Младенец глуповато ржал и подходил к стойке:
— Позвольте вам представиться с заплаткой на…
Крутил воображаемый ус. Подмигивал белесыми ресницами. Шевелил носком ухарски выставленной ноги, важно подкашливал:
— Мадама! Же-ву-при пятиалтынный! Це, зиле, але журавле. Не хотится-ль вам пройтить-ся, там, где мельница вертится?..
— Тьфу! — плевалась царь-баба. Погодите, подлецы! Я, ей-богу, околоточному заявлю.
— Пожалуйста, Анись Петровна, — продолжал паясничать Младенец. Только зачем околоточного? Уж лучше градоначальника. Да-с. Только мы эту усю полицию благородно помахиваем-с. Да-с. И вас, драгоценнейшая, таким-же образом. Чего-с? Щей? Не желаю. Ах, вы про околоточного? Хорошо! Заявите на поверке! Или в обчую канцелярию.
— Я те дам "помахиваю". Какой махальщик нашелся. Вот сейчас же пойду, заявлю! — горячилась, не выходя, впрочем, из-за стойки, Анисья Петровна.
А Калуга рявкал, тараща кровяные белки:
— Иди! Зови полицию! Я на глазах пристава тебя поставлю раком. Трепло! Заявлю! А чем ты жить будешь, сволочь? Нашим братом, шпаной да вором только и дышишь, курва!
— Заведение закрою! Дышишь! — огрызалась хозяйка: — Много я вами живу. Этакая голь перекатная, прости господи! Замучилась!
Калуга свирепел:
— Замолчь, сучий род! Кровь у тебя из задницы выпили! Заболела туберкулезом.
Младенец весело вторил:
— Эй! Дайте стакан мусора! Хозяйке дурно!
Такие сцены продолжались до тех пор, пока Анисья Петровна не набрала в рот воды — не перестала вмешиваться в дела посетителей.
В тринадцатой стало весело. Шпана распоясалась. Хозяйку не замечали.
Повар никого уже не усмирял.
В жизни Глазастого произошло крупное событие: умер отец его, Костька-Щенок. Объелся.
Случилось это во время знаменитого загула некоего Антошки Мельникова, сына лабазника.
Антошка запойщик, неоднократно гулял со шпаною.

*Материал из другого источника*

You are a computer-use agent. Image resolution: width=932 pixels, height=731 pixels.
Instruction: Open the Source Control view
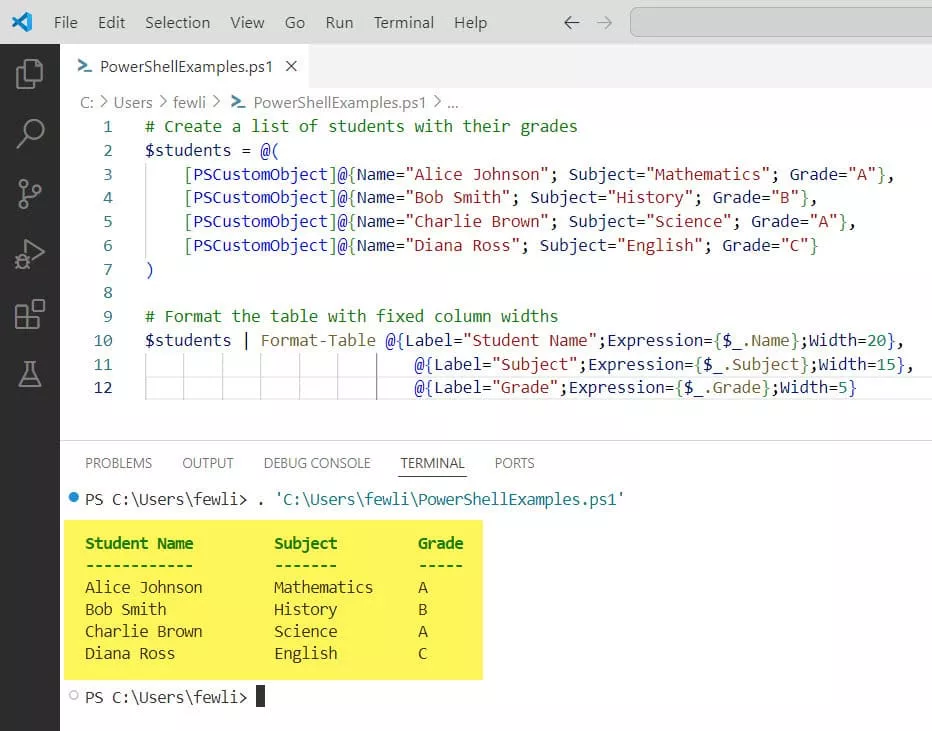point(29,193)
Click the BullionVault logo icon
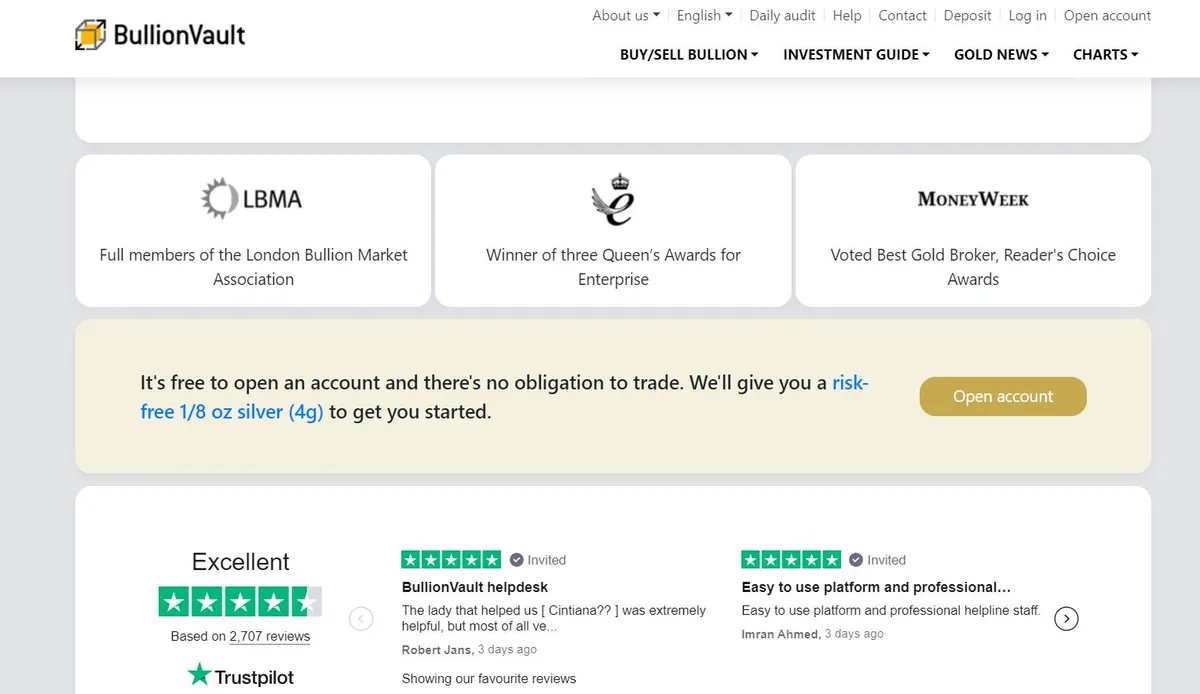 tap(90, 35)
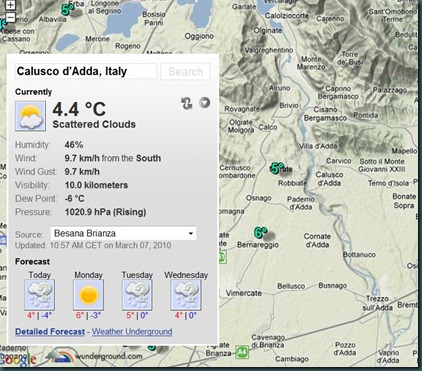Image resolution: width=422 pixels, height=371 pixels.
Task: Select Today's forecast icon
Action: pos(40,295)
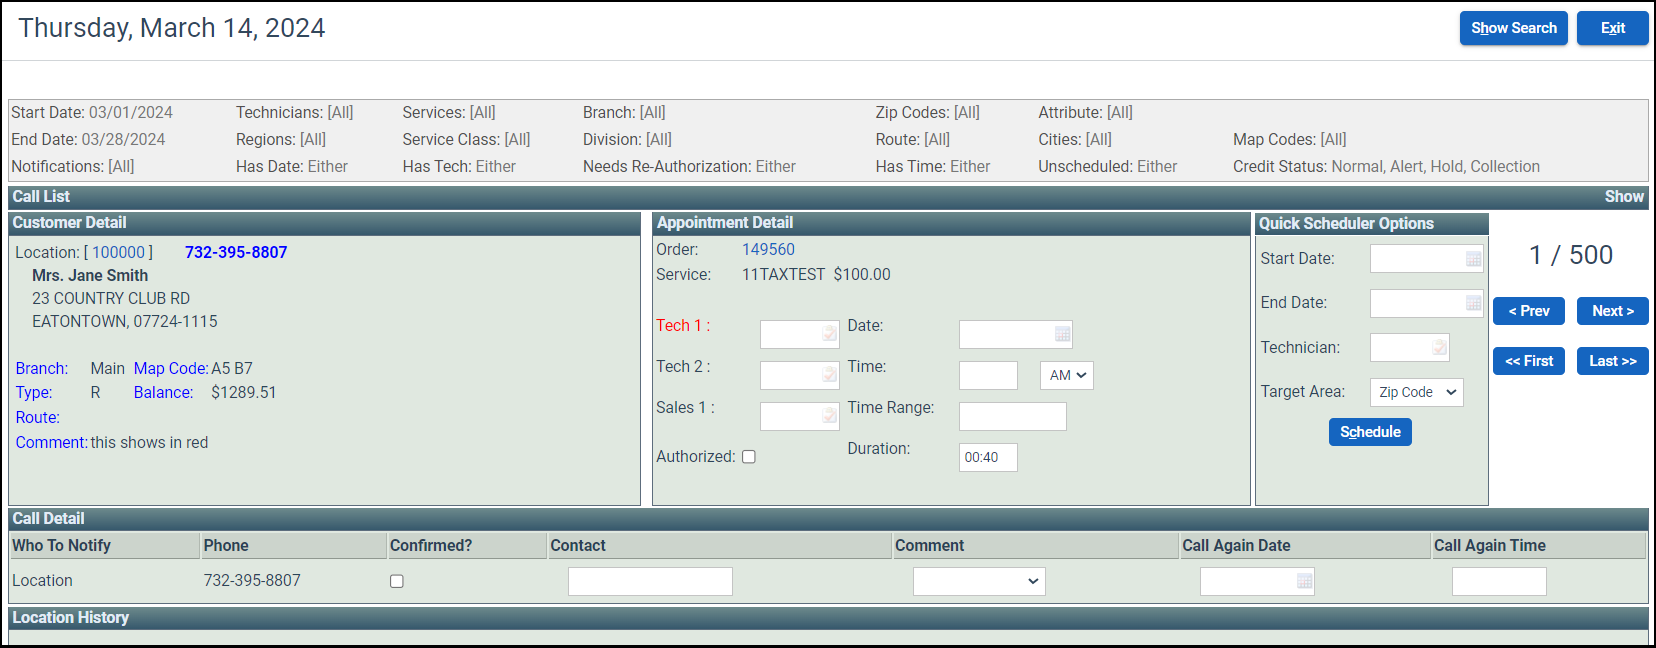Go to Next > record

pos(1612,311)
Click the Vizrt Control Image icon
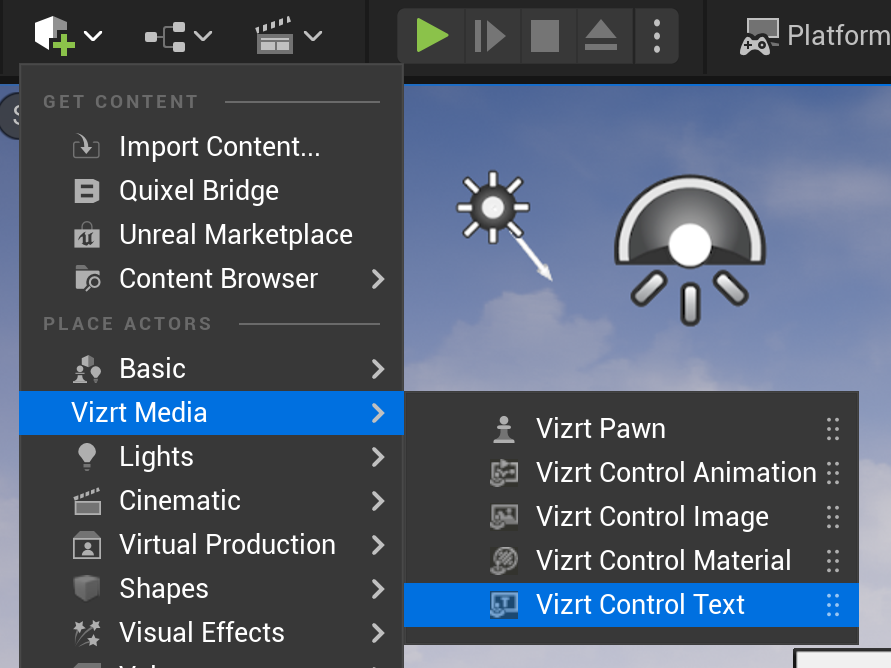 [x=503, y=517]
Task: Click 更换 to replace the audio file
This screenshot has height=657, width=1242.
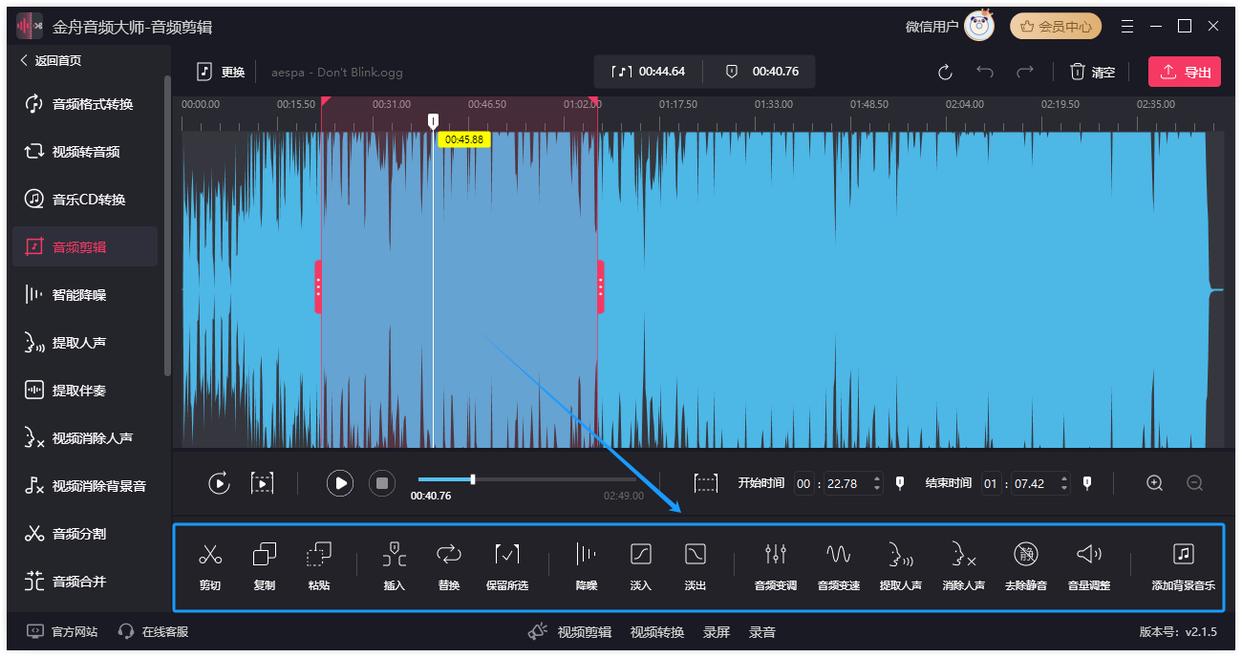Action: tap(221, 72)
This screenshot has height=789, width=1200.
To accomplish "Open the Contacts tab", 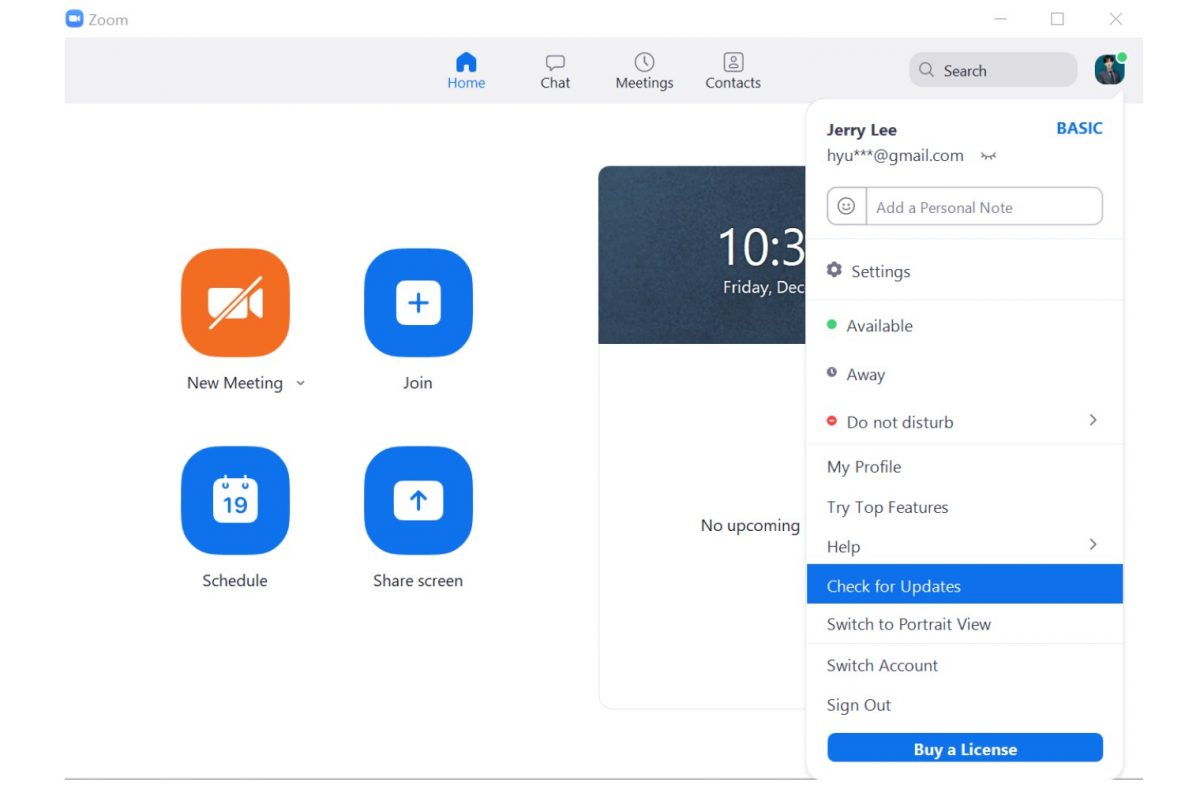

На этот раз загул был дикий. Все ночлежки: Макокина, "Тру-ля-ля" (дом трудолюбия), на Дровяной улице гоп — перепоил Мельников так, что однажды в казенках не хватило вина, в соседний квартал бегали за водкою.
Мельников наследство после смерти отца получил. Ну и закрутил, конечно.
Такой уж человек пропащий!
В тринадцатую он пришел днем, в будни и заказал все.
Шпана заликовала.
— Антоша! Друг! Опять к нам?
— Чего, к вам? — мычал уже пьяный Антошка. Жрите и молчите. Хозяин! Все, что есть — сюда!
Царь-баба, Федосеич, повар и шпана — все зашевелились. Из фартовых только Маркизов, вопреки обыкновению, не пожелал принять участие в гульбе.
Антошка уплатил вперед за все, сам съел кусок трески и выпил стакан чая.